Ciò che Trump ha fatto o fa nella sua camera da letto è del tutto indifferente, quand’anche fosse un patetico masochista. Una persona di buon senso comincerebbe col chiedersi quali siano i reali poteri di un Presidente degli Stati Uniti (che sono inferiori a quelli che molta gente immagina); quali siano i veri progetti di un candidato, dal momento che in campagna elettorale si dice qualunque cosa; e soprattutto sarebbe giusto chiedersi come reagirebbe dinanzi ad una situazione imprevista e difficile, come spesso è accaduto ai Presidenti statunitensi. George W.Bush si trovò improvvisamente ad affrontare l’impensabile crisi delle Torri Gemelle  e dovette scegliere fra le possibili reazioni. Fece bene ad invadere l’Afghanistan e ad abbattere Saddam Hussein?  La fine degli attentati in America è stata dovuta ai suoi provvedimenti?

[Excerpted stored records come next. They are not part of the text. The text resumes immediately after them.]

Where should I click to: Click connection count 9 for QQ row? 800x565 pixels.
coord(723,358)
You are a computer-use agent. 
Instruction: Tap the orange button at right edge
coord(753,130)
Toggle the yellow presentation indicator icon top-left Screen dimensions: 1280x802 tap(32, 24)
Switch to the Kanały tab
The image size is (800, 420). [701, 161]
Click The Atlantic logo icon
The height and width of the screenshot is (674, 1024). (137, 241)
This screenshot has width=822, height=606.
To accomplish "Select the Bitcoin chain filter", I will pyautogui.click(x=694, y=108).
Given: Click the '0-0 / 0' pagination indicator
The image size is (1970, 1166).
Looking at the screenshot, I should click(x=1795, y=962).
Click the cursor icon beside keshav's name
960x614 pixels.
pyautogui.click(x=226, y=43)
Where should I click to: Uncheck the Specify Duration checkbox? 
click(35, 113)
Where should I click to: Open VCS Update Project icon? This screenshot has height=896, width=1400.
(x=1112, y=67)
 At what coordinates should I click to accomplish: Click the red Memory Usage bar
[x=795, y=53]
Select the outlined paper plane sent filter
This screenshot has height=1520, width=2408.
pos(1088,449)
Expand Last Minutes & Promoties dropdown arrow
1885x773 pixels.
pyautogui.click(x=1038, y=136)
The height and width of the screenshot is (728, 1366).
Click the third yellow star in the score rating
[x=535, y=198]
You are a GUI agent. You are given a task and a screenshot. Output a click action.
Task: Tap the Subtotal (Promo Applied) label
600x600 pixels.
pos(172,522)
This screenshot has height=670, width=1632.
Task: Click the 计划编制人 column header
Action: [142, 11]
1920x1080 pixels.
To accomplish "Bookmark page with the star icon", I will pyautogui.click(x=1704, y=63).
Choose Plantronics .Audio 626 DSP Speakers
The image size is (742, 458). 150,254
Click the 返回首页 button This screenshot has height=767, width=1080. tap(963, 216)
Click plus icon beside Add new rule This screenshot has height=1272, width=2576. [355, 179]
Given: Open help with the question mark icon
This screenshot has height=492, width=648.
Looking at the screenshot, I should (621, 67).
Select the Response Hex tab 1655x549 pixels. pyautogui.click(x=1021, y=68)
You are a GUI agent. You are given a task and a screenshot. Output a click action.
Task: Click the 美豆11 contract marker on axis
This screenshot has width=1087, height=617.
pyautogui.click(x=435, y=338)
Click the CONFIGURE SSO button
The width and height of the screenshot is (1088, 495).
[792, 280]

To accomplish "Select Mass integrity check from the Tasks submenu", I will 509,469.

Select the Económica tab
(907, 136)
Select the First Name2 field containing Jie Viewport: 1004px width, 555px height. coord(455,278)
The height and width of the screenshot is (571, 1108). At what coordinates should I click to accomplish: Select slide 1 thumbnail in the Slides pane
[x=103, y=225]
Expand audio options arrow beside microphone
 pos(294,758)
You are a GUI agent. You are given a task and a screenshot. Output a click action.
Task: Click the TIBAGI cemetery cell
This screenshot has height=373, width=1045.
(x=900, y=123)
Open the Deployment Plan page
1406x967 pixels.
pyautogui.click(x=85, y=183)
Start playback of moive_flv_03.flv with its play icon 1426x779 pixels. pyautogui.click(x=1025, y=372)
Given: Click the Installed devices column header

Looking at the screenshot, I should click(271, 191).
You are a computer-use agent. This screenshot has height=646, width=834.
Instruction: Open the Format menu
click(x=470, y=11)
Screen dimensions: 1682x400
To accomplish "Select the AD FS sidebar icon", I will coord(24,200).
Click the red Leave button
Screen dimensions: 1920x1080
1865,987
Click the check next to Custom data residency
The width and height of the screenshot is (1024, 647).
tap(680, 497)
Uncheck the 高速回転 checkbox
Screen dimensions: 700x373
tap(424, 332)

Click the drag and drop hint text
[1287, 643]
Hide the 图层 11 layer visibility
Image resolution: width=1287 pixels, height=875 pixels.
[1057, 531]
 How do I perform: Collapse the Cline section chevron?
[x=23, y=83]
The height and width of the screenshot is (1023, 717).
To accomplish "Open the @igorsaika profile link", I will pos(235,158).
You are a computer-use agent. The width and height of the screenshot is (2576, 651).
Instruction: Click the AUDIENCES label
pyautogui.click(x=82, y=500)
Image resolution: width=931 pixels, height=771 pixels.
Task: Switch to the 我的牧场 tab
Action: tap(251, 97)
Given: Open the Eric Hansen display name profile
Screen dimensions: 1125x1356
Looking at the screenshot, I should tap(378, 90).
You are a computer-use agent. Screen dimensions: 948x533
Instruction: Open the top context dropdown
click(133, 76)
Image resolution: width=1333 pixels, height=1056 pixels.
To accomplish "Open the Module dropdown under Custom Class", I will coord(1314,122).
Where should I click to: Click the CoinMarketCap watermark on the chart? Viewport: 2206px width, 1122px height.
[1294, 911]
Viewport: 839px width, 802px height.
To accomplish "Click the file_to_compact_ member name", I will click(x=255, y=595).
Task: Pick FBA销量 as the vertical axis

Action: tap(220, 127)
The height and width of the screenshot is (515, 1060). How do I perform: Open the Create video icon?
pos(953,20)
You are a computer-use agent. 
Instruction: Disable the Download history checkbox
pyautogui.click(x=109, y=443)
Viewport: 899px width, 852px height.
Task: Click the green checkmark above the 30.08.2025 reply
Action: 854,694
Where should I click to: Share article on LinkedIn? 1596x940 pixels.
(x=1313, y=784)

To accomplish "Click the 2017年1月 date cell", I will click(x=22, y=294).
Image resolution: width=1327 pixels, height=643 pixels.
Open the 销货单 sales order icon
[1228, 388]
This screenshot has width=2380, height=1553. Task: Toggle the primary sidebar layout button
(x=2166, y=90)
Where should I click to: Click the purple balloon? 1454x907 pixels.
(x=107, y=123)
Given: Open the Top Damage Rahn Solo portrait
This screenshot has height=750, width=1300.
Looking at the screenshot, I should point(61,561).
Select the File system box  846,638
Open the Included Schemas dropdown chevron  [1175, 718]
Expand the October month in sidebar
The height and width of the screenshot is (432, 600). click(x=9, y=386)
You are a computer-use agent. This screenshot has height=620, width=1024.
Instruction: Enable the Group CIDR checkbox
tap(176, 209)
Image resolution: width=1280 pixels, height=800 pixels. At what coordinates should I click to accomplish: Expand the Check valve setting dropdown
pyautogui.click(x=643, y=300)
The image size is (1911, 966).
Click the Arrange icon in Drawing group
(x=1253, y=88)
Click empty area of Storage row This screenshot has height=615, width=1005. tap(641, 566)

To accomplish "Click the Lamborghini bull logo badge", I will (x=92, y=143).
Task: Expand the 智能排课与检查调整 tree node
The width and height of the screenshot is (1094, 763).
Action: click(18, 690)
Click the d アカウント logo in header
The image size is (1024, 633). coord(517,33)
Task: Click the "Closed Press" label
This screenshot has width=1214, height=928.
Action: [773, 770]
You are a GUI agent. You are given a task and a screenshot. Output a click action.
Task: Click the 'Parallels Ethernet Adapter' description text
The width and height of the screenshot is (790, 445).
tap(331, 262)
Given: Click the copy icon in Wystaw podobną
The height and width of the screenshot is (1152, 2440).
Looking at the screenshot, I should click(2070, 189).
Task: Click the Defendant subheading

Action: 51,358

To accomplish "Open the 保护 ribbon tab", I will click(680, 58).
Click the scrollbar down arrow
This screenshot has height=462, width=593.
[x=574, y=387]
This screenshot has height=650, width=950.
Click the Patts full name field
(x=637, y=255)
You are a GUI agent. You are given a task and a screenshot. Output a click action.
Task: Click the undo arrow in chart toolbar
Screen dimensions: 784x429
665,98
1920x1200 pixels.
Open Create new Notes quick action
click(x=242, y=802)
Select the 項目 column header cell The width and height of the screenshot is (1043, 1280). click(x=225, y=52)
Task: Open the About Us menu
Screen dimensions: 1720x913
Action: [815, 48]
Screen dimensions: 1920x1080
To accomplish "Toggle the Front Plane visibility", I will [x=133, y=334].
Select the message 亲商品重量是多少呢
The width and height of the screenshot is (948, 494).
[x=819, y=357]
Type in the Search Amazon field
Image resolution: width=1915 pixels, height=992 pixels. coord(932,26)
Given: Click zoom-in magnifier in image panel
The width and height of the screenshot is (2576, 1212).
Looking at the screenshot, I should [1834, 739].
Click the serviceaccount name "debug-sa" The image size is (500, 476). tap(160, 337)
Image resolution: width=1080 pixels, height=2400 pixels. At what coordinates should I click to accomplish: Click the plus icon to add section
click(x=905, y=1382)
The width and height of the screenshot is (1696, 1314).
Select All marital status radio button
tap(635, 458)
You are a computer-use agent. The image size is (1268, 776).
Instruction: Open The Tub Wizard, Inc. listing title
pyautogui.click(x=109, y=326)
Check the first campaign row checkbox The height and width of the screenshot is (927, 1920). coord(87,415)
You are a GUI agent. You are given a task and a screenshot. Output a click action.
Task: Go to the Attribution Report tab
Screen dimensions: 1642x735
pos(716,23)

Anche Truman visse qualcosa del genere. Arrivato imprevistamente alla Presidenza per la morte di Roosevelt, si vide cadere sulle spalle la responsabilità di concludere la guerra col Giappone. Doveva ordinare un’invasione che sarebbe costata la vita a centinaia di migliaia di soldati americani e a decine di milioni di giapponesi o dimostrare a Tokyo che non aveva altra strada che la resa? E ciò a rischio di essere additato nei secoli come l’uomo che distrusse, con un’arma inumana, una grande città, anzi due, con tutti i loro abitanti. Giusto discuterne, ma nessuno si porrebbe domande sulla moralità, sulla sessualità o sulla correttezza di quel Presidente. Peraltro onestissimo. E ancora: era intelligente o mediocre? Ha fatto o no la scelta giusta? E l’ha veramente decisa lui o ha soltanto obbedito ad uno staff competente, confermando l’irridente interpretazione del principio per cui “chiunque” può divenire Presidente degli Stati Uniti? Come si vede, la storia non si confonde col gossip o col giudizio dei parrocchiani.
Invece nei Paesi democratici i politici sono eletti o trombati per le ragioni più assurde. Ci si occupa di come si presentano, di come parlano o perfino del loro aspetto: è risaputo che Kennedy batté Nixon perché era più bello, e perché Nixon, essendo stato male, “sudava”. Letteralmente. Gli elettori giudicano accuratamente la moralità personale dei candidati, che invece è del tutto priva d’importanza, quando si tratta di guidare un Paese. E Richard Nixon, che appariva un furbo (Tricky Dicky lo chiamavano) la prima volta perse contro Kennedy, che pure valeva molto meno di lui.
Chi ricorda che Pericle fu accusato di un piccolo peculato e Giulio Cesare, che si rese colpevole di uno grande, non fu nemmeno accusato? La corruzione a Roma era tale che Cicerone poté vantarsi della propria onestà, affermando di avere “rubato poco”. Chi mai ha assolto l’imperatore Francesco Giuseppe, facendo prevalere la sua cristallina onestà, e la sua solerzia di primo funzionario dell’Impero, sull’errore di essere entrato in una guerra che quell’Impero lo distrusse?
Tutto ciò spiega il legittimo senso di stanchezza di fronte all’interminabile campagna elettorale americana. Oggi si discute di sciocchezze e fra pochi giorni si sceglierà in base ai motivi sbagliati. Solo la storia permette di valutare i Presidenti americani, e non lo fa per motivi morali. Mentre la loro elezione magari è dipesa soltanto da bassa politica, maldicenze, retorica, calunnie, vane promesse, demagogia, inganni e – oggi – soprattutto pubblicità. 
Rimane soltanto la flebile speranza che si elegga, magari per il motivo sbagliato, la persona giusta.